The largest and most successful manhunt for criminal fugitives in American history -- featuring undercover sting operations and cooperation by 50 federal, state and local law enforcement agencies in eight northeastern states -- was announced today by the U.S. Marshals Service.

The two-month effort, completed on Monday, led to the arrests of 3,309 fugitives on 5,080 outstanding felony warrants based on crimes including murder, rape, robbery and narcotics and weapons violations.

Marshals service Director Stanley E. Morris said that the operation was aimed at hard-core offenders and that there is an average of almost four previous felony convictions for each apprehended fugitive.

"This represents the largest and most successful fugitive manhunt in law enforcement history," Attorney General William French Smith said at a news conference here. "Today, Americans are significantly safer."

The program, the seventh large-scale fugitive operation run by the marshals service in the last 2 1/2 years, represents "a vital part of our expanded cooperative efforts" to fight "this cancer on American society," Smith said.

Morris said many of the fugitives were on the loose because of lax bail procedures in the courts, and he acknowledged that a number of the newly arrested criminals may be released on bail despite their records. In a similar fugitive sweep in California seven months ago, Morris said, about half of those apprehended were later freed on bail.

The operation, known as FIST 7 (Fugitive Investigative Strike Teams 7) was coordinated in secrecy from an abandoned building in Queens.

The task force was made up of 113 marshals, five agents from the federal Bureau of Alcohol, Tobacco and Firearms, who assisted in tracing firearms, and 105 state and local law enforcement officers from New York, New Jersey, Pennsylvania, Rhode Island, Connecticut, Massachusetts, Delaware and Maryland.

Several sting operations were used to pursue criminals who could not be apprehended through conventional surveillance techniques.

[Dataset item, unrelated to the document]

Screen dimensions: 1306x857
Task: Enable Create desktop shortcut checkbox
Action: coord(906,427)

In one used in the New York City area, a marshal posing as a driver for the "Brooklyn Bridge Delivery Service" dropped off invoices carrying the motto, "Don't mess with the rest, come to the best," and notifying the fugitives that packages were being held for them.

Thomas Leschorn, the criminal investigator who ran the operation for the marshals and manned the telephones for the delivery service, said that when a suspect called to ask what was in the packages, he made up an item to go with the criminal's profile. For a street criminal, Leschorn said, he might say the package appeared to contain a radio.

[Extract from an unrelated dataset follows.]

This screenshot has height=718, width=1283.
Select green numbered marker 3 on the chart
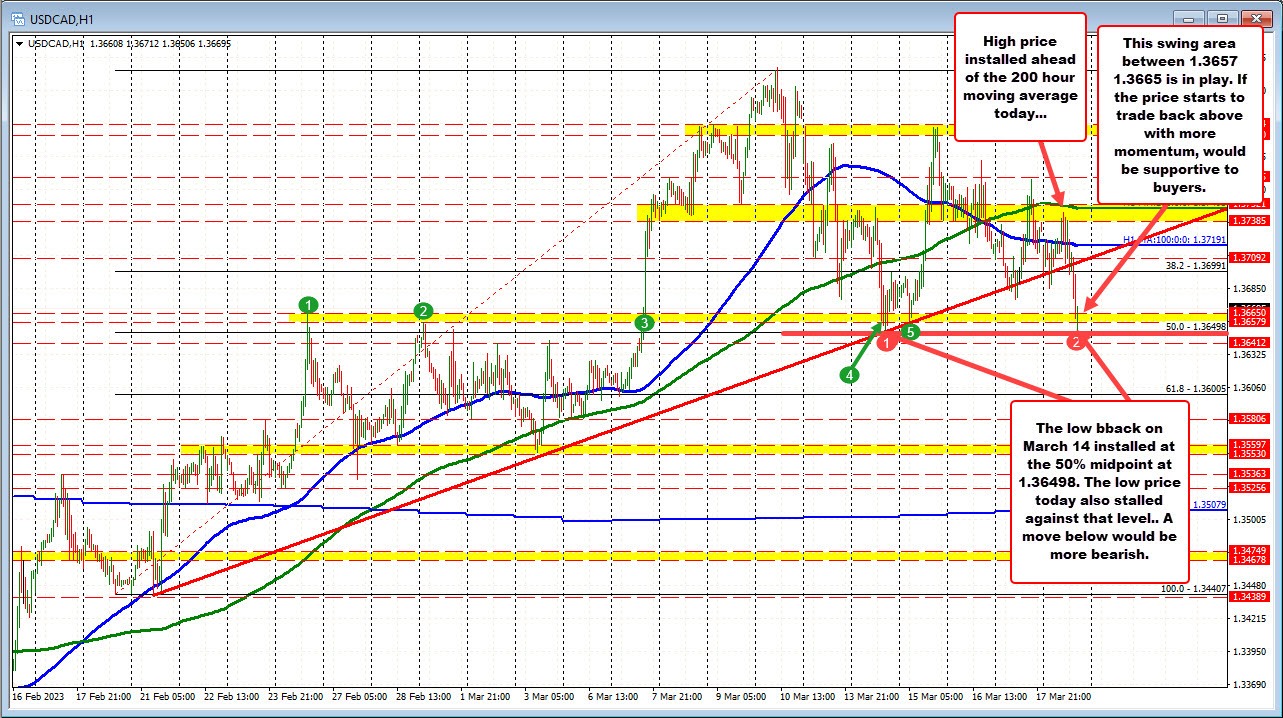click(644, 322)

"For a rapist, I might say it looked like a promotional package from an adult toy company," he said.

After the fugitive agreed to accept the package, the "delivery man" appeared with backup units to make the arrest. "Those guys really have bought part of the Brooklyn Bridge," Leschorn said.

Another New York City area sting, "Job Scam," involved sending letters to fugitives from a "firm" called Prior Offenders Employment Opportunities offering jobs with wages up to $15 an hour. Fugitives who agreed to an interview were required to provide identification and were arrested on the spot.

In a sting to attract younger fugitives in Hartford, Conn., word was left at their last known addresses that a radio station had awarded them two free tickets to a Boy George concert, complete with dinner for two and the use of a limousine for an evening. They were arrested when they tried to collect their prizes.

In Buffalo, more than 20 fugitives were arrested when they answered letters that claimed they had won $250 to $10,000 in a lottery.

Howard Safir, head of the marshals' enforcement operations, praised the cooperation among the law enforcement agencies, noting that day-to-day decisions were made by the agents and policemen rather than higher-ranking officials. During the effort, the state and local officers were deputized as marshals so that they could trail their fugitives across state lines.

"We took all the bureaucracy out of it, except for the initial planning," Safir said. "I consider anybody above the rank of captain is a bureaucrat . . . . We ordered that all disputes be resolved at the lowest possible level."